The properties of the workpieces (Table 2) indicate that the proposed material reduces the linear expansion coefficient by 20%, which practically becomes equal to the linear expansion coefficient of steel and ensures the stability of precision elasticity characteristics.

Thus, it was possible to increase the stability of the precision characteristics of elasticity by obtaining a homogeneous dispersed structure, which will ensure the operational reliability of high-precision instruments of control and navigation systems when the proposed material is in contact with steel for a long period of operation.
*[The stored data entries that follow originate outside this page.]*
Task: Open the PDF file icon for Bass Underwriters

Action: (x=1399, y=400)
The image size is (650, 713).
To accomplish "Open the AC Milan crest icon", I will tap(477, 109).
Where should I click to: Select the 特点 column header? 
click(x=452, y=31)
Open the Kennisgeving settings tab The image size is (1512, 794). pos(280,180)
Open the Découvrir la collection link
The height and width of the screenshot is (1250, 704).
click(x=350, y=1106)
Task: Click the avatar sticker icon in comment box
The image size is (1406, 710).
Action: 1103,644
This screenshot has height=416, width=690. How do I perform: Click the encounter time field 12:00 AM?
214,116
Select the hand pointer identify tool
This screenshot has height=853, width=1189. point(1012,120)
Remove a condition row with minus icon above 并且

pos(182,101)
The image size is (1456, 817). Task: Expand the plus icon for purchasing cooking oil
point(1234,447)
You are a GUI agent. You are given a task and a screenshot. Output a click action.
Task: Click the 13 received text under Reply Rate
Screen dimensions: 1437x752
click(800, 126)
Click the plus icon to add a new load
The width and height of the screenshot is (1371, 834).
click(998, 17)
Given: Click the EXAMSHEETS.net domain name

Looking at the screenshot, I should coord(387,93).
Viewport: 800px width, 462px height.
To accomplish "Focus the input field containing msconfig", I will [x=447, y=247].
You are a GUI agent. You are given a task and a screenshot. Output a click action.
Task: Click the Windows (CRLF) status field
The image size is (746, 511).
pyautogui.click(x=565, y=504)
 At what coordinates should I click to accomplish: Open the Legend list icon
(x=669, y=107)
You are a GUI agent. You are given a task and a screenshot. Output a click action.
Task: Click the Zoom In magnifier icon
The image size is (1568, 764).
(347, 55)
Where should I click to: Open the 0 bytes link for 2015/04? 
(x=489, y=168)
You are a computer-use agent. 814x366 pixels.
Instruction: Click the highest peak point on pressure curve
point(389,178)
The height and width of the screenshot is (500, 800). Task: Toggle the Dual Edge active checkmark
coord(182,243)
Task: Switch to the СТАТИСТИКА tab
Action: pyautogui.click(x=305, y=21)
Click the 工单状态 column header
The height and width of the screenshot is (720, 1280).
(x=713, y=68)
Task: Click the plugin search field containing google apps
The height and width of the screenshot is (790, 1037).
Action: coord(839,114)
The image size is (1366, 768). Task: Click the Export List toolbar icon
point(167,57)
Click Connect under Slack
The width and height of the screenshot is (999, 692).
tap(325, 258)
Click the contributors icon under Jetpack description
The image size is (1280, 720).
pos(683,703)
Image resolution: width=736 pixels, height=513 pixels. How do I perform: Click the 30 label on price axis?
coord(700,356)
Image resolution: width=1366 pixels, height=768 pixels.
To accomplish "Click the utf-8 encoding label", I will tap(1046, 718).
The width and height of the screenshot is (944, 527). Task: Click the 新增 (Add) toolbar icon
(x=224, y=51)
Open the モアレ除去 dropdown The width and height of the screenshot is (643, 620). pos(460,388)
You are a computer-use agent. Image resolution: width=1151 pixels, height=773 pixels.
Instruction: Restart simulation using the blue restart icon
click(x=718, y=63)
Table 1 №№ Material The content of components, wt.% Si Ni Be Al ₂ O ₃ FROM Al one Proposed 45.8 5 0,045 2.9 2 Rest 2 42.5 3 0.001 one one 3 35.7 2 0.0001 0.11 0.5 four Beyond 46.5 5.5 0.06 3,5 2.5 5 34.5 one 0.0001 0.05 0.8 6 Prototype 43.5-46.0 3,5-5,0 0.01-0.05 1.5-3.0 -

table 2 №№ Material TKLR, * 10 ^-6 1 ° / С, 20-150 ° С Density Precision elastic limit P _0.002 , MPa one Proposed 9.94-10.75 2,567 39-57 2 10.44-10.46 2,599 51-57 3 11.24-11.52 2,571 45-59 four Beyond 13.60-13.62 2,521-2,584 38-55 5 14.16-14.44 2.66 38-56 6 Prototype 12.3-12.4 2.63-2.65 7.6-58

Claims (2)

1. Powder-based composite material based on aluminum, containing silicon, nickel, beryllium and aluminum oxide, characterized in that it additionally contains carbon in the following ratio, wt.%:
silicon 35.0-46.0 nickel 2.0-5.0 beryllium 0.0001-0.049 aluminium oxide 0.1-3.0 carbon 0.5-2.0 aluminum rest 2. A method of producing a powder composite material based on aluminum, including the preparation of a melt containing aluminum, silicon, nickel, beryllium, and spraying the melt to obtain an alloy powder, characterized in that after spraying, the alloy powder is mechanically alloyed with dispersed carbon and silicon to bring the content silicon in the material up to 35-46 wt.% in a nitrogen-oxygen mixture with an oxygen content of 2-8 vol.%.